Population (2024-05-10 (Census))
- • Total: 216,125
- • Density: 195/km^{2} (510/sq mi)
- Time zone: UTC+3 (EAT)

= Kwania District =

Kwania District is a district in Northern Uganda. It was carved out of Apac District in July 2018. The sub-counties are Chawente, Abongomola, Nambyeiso, Inomo, Aduku; and Aduku town council. The other subcounties are Ayabi, Ayabi town council, Akali, Atongtidi and Inomo town council, totalling to 11 subcounties.
The current district chairperson is Hon Ogwal Geoffrey Alex. He assumes office on 20 May 2021. The first and interim chairperson is Basil Okello Onac.

== History ==
In 2018, Kwania District was carved out of Apac District as part of Uganda’s creation of new districts to support decentralised service delivery. Uganda Radio Network reported Kwania among the districts approved to become effective on 1 July 2018.

== Geography ==
Kwania District borders Kole District to the north, Dokolo District to the east, Apac District to the west, and Amolatar District to the south (across Lake Kwania). The district covers 1,108 km2. About 11% of the district area is open water, and about 15% is forest.
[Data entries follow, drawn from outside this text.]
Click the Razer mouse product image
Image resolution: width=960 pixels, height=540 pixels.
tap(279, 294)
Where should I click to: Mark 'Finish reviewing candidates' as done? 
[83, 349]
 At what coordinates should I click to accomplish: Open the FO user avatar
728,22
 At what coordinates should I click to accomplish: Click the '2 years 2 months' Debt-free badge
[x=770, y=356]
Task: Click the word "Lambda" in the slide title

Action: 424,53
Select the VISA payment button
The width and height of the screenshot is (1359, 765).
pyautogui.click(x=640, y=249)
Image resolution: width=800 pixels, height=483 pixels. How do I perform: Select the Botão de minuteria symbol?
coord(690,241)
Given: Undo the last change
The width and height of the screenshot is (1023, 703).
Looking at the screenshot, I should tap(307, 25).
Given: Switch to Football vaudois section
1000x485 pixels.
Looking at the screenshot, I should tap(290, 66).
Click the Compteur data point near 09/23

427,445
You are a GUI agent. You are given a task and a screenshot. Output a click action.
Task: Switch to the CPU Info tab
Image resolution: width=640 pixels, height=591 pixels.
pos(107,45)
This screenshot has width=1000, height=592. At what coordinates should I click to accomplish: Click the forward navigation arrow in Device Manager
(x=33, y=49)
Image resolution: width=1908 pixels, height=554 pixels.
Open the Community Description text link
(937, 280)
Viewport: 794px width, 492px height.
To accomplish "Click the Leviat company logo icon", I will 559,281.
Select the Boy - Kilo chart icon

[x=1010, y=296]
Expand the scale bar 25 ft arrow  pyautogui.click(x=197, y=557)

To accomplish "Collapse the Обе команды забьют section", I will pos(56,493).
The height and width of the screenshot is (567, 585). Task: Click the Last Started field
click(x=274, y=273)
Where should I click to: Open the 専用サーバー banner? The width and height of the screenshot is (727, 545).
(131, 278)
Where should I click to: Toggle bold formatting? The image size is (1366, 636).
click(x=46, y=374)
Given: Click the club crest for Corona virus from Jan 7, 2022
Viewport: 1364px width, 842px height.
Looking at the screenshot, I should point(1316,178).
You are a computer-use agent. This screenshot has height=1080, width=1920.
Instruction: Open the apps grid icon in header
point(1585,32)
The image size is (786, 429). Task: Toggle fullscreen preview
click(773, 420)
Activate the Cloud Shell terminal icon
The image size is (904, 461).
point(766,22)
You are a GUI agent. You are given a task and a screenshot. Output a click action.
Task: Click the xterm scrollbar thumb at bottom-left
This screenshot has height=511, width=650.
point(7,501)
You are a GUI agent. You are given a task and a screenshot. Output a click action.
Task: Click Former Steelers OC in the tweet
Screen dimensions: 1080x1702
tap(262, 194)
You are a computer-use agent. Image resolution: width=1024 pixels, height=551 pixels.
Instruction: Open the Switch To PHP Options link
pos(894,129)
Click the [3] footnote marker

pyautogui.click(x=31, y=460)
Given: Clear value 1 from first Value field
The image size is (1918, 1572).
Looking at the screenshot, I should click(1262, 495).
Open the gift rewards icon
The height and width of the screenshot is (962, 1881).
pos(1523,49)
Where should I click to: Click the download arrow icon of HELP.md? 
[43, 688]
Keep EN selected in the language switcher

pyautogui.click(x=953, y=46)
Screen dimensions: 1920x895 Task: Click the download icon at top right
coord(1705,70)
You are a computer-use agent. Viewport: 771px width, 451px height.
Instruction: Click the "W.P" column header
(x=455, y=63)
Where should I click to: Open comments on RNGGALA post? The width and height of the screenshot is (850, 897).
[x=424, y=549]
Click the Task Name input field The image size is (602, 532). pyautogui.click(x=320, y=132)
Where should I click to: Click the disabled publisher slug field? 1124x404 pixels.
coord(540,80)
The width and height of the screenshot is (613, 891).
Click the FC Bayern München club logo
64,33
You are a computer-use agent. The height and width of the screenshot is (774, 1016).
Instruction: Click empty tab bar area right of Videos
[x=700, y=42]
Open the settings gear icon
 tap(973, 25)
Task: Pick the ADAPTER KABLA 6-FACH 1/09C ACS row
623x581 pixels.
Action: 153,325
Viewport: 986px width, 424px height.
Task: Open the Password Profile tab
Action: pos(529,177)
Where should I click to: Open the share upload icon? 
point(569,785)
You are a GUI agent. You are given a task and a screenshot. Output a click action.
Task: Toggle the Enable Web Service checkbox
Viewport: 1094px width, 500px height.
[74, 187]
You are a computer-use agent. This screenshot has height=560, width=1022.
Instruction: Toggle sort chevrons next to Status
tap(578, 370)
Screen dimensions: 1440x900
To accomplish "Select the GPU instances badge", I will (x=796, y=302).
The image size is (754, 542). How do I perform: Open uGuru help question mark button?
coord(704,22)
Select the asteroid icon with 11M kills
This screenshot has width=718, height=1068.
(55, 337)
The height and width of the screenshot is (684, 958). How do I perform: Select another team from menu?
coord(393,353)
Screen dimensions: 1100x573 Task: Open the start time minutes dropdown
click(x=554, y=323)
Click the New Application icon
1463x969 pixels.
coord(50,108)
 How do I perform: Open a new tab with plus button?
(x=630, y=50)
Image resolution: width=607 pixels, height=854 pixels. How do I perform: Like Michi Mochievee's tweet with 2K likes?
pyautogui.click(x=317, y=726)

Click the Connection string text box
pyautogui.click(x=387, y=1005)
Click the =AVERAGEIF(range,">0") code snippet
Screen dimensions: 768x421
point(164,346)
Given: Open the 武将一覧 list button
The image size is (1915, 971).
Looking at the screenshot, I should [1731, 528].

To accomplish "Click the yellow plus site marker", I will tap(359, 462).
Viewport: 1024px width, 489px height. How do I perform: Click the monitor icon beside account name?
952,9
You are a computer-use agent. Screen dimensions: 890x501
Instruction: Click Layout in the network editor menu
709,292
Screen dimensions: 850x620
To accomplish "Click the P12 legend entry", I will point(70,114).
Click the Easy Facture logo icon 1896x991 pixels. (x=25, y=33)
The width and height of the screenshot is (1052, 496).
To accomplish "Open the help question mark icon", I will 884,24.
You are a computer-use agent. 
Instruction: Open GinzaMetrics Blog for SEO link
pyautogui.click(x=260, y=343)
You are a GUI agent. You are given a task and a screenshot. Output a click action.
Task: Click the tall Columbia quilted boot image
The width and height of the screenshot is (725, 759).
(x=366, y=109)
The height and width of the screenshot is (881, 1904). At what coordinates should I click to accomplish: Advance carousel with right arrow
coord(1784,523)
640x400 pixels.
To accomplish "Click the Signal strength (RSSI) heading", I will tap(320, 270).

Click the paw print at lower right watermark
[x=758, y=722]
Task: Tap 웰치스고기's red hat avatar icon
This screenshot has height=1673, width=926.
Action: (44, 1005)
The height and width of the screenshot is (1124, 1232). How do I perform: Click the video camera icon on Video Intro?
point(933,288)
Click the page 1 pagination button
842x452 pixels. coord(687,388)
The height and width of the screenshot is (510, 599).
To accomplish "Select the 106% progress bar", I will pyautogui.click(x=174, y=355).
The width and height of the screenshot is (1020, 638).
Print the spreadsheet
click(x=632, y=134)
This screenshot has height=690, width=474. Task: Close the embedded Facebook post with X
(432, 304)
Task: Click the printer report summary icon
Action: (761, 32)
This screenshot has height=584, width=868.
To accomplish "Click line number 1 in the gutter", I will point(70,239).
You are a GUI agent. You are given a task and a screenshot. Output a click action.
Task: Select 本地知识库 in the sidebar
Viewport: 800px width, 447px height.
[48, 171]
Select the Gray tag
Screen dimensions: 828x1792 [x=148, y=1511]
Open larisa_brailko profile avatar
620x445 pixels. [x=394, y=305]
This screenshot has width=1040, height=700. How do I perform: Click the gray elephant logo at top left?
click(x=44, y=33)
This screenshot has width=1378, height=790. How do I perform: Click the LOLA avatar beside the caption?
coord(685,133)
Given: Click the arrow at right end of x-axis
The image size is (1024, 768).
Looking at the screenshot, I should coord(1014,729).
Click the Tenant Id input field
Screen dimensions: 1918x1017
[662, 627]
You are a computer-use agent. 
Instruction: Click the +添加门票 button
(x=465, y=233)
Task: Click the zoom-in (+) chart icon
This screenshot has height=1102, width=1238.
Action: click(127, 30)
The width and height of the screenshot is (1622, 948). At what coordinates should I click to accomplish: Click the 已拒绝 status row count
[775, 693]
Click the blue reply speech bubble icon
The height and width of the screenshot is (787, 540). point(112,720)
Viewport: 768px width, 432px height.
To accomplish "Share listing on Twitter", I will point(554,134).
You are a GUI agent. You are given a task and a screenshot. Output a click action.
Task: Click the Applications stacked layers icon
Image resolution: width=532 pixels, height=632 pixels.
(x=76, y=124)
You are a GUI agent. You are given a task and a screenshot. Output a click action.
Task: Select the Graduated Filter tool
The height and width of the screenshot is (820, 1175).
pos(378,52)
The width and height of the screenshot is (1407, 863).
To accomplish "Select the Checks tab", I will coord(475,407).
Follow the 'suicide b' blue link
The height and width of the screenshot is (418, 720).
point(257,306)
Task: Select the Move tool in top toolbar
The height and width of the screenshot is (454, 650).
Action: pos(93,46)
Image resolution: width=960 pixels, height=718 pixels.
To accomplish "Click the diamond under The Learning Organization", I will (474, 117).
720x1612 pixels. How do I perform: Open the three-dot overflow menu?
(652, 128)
The district headquarters are in Aduku Town Council. Aduku is located at about 1.9951°N, 32.7183°E.

== Administrative divisions ==
Kwania District has two counties (Kwania and Kwania North). It has sub-counties and town councils, plus parishes/wards and villages/cells recorded by the district local government.

Sub-counties and town councils (with parishes/wards and villages/cells)
| County | Sub-county / Town council | Parishes / Wards | Villages / Cells |
|---|---|---|---|
| Kwania | Atongtidi Sub-county | 6 | 44 |
| Kwania | Ayabi Sub-county | 5 | 46 |
| Kwania | Ayabi Town Council | 3 | 27 |
| Kwania | Chawente Sub-county | 6 | 45 |
| Kwania | Nambieso Sub-county | 6 | 54 |
| Kwania North | Abongomola Sub-county | 5 | 46 |
| Kwania North | Aduku Sub-county | 5 | 57 |
| Kwania North | Aduku Town Council | 2 | 13 |
| Kwania North | Akali Sub-county | 5 | 38 |
| Kwania North | Inomo Sub-county | 4 | 54 |
| Kwania North | Inomo Town Council | 2 | 23 |

== Demographics ==
Uganda Bureau of Statistics (UBOS) reported a population of 216,125 people and 48,861 households for Kwania District in the National Population and Housing Census 2024 (10 May 2024).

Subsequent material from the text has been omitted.